Take the listing below and write it out again exactly, skipping any picture that it holds.
━━━━━━━━━━━━━━━━━━━━
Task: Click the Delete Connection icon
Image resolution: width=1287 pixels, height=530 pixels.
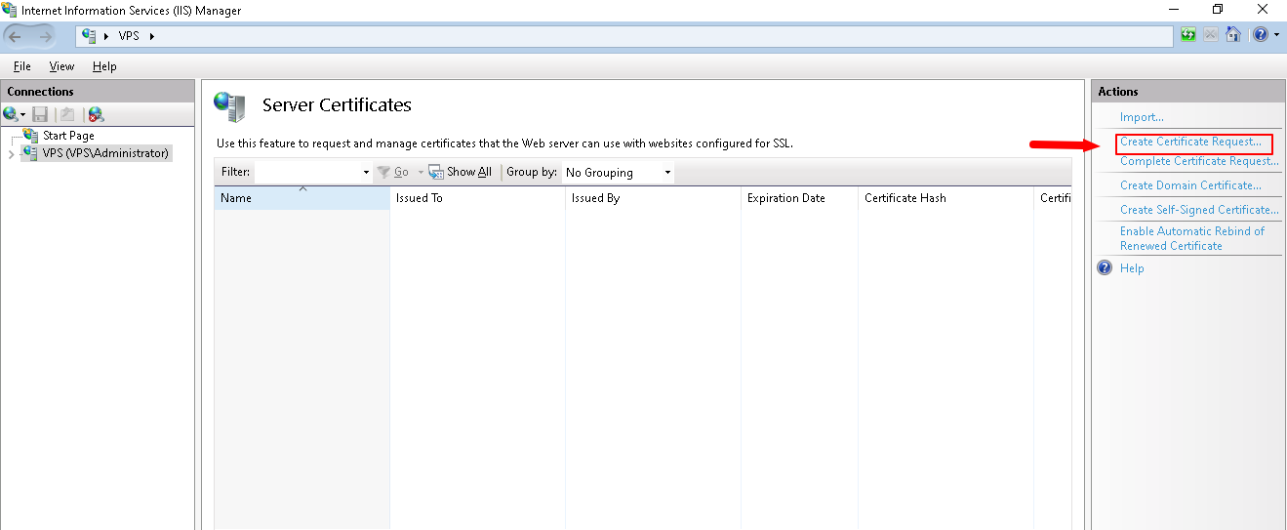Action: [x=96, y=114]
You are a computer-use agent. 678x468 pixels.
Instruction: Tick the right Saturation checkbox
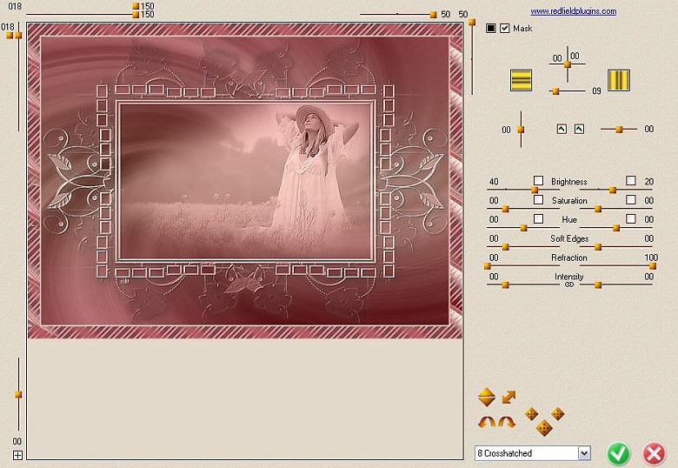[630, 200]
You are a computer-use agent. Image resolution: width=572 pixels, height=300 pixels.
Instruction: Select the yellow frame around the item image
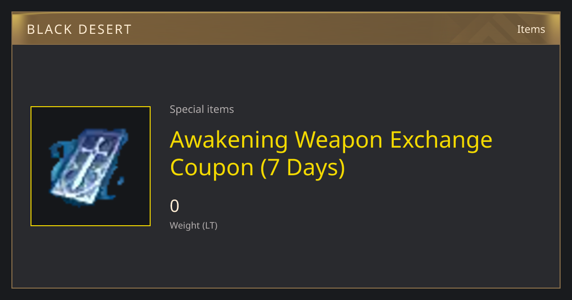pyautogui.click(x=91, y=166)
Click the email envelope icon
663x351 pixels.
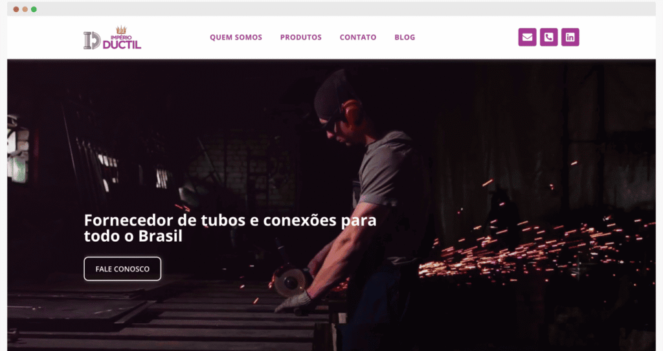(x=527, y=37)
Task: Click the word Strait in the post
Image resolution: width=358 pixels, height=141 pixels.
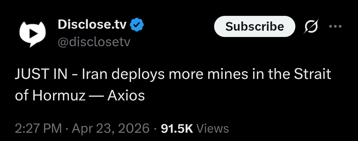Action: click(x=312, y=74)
━━━━━━━━━━━━━━━━━━━━
■ TASK ANSWER
Task: Click the Delete Connection icon
Image resolution: width=1287 pixels, height=530 pixels.
Action: [x=96, y=114]
You are a computer-use agent. 678x468 pixels.
Instruction: Tick the right Saturation checkbox
[630, 200]
You are a computer-use agent. Image resolution: width=572 pixels, height=300 pixels.
Instruction: Select the yellow frame around the item image
pyautogui.click(x=91, y=166)
Click the email envelope icon
663x351 pixels.
(x=527, y=37)
Task: Click the word Strait in the post
Image resolution: width=358 pixels, height=141 pixels.
Action: click(x=312, y=74)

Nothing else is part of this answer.